- Born: February 12, 1835 Jackson, Tennessee, US
- Died: April 10, 1918
- Place of burial: Crown Point Cemetery Kokomo, Indiana
- Allegiance: United States Union Army;
- Service years: 1863-1865
- Rank: Private
- Unit: 54th Massachusetts Volunteer Infantry Company D;

= William Cebolt =

William Cebolt (February 12, 1835 - April 10, 1918) was an African American soldier in the 54th Massachusetts Volunteer Infantry Company D during the American Civil War.

==Biography==
William Cebolt was born on February 12, 1835, in Jackson, Tennessee to father Henry Cebolt and mother Mary Perkins, née Reeves. Henry Cebolt died soon after William's birth and he was raised by his mother and step-father, Burrell Perkins.
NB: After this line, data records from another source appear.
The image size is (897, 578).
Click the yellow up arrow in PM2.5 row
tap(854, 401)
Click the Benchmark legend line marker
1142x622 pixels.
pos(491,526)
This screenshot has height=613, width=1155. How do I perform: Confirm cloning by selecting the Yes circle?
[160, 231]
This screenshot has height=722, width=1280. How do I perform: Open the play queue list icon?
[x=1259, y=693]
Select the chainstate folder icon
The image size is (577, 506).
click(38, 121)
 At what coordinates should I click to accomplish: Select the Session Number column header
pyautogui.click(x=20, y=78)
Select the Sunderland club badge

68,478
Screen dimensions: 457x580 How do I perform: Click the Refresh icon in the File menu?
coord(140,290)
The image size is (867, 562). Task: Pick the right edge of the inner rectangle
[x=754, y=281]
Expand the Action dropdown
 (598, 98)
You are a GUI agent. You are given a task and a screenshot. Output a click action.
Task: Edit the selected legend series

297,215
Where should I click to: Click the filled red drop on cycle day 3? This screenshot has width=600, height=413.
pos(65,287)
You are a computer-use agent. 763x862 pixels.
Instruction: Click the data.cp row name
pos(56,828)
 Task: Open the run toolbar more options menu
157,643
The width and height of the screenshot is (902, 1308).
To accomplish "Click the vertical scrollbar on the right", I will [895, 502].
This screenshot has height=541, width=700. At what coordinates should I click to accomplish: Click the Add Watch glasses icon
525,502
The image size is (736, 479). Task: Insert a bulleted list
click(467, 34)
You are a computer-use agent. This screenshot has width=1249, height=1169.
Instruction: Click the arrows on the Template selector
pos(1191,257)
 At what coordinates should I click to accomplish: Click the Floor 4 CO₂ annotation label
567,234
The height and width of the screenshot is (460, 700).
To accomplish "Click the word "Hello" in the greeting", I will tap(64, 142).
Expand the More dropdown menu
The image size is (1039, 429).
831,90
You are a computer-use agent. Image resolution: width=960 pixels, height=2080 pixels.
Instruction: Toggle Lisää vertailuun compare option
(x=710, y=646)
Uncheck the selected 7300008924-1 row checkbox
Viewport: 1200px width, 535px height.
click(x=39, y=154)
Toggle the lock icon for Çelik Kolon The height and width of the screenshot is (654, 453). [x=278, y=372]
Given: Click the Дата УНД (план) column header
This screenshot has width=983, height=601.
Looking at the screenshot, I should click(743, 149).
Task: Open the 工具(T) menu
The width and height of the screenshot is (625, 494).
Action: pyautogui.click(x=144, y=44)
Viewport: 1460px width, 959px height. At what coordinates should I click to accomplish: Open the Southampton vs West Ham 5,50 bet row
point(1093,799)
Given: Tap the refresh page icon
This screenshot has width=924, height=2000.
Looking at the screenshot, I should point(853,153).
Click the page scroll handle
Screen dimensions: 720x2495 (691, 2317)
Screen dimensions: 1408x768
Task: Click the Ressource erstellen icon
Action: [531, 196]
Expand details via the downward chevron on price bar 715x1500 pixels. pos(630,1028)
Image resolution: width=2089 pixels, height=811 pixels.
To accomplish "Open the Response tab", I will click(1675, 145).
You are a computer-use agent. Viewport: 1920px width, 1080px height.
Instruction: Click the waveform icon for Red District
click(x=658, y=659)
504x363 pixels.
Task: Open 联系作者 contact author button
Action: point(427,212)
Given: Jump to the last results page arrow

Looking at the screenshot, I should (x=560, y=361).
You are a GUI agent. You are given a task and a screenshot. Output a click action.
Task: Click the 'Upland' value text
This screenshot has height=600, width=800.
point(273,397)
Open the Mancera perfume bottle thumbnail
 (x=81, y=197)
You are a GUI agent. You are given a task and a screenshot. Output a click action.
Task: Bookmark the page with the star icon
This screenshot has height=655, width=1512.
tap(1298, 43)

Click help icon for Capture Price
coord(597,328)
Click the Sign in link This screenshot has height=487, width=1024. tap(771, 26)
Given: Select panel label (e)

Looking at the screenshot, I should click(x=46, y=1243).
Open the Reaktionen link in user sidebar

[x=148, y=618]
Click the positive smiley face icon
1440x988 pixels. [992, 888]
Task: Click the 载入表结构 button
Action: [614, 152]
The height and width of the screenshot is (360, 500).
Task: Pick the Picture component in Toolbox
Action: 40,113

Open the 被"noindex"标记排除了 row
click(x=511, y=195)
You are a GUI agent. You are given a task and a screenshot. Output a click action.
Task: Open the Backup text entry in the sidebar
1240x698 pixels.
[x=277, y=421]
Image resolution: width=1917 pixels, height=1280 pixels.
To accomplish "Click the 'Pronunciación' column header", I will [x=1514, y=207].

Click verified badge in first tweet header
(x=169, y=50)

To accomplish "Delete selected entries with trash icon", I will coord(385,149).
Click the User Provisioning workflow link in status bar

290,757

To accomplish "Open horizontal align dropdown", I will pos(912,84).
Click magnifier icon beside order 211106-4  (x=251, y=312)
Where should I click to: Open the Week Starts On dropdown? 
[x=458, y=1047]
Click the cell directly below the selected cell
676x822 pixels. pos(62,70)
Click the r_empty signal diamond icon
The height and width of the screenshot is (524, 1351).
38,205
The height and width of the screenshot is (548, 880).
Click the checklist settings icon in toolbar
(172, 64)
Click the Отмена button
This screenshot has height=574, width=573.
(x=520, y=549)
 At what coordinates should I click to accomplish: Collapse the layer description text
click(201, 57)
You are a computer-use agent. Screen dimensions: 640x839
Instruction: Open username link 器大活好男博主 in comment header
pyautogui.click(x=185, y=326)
In 1857, Cebolt married Martha, née Reeves, daughter of Mary née Jones and Allen Davis. The couple had five children, two in Indiana and three after re-locating to Battle Creek, Michigan. After divorcing, both married again, Cebolt to Sarah, née Tusing on March 16, 1885, in Clark County, Illinois. On June 18, 1905, after both are widowed, Cebolt and Martha, née Reeves remarry. After Cebolt became a widower again, he marries Martha, née Harvey on February 23, 1907, in Indiana.

==Military service==
Private Cebolt enlisted in the 54th Massachusetts on October 9, 1863. In the roster entry, he indicated that he was 27 years old, single and worked as a farmer from New Bedford, Massachusetts. He was discharged on May 29, 1865, from St. Andrews Parish, South Carolina.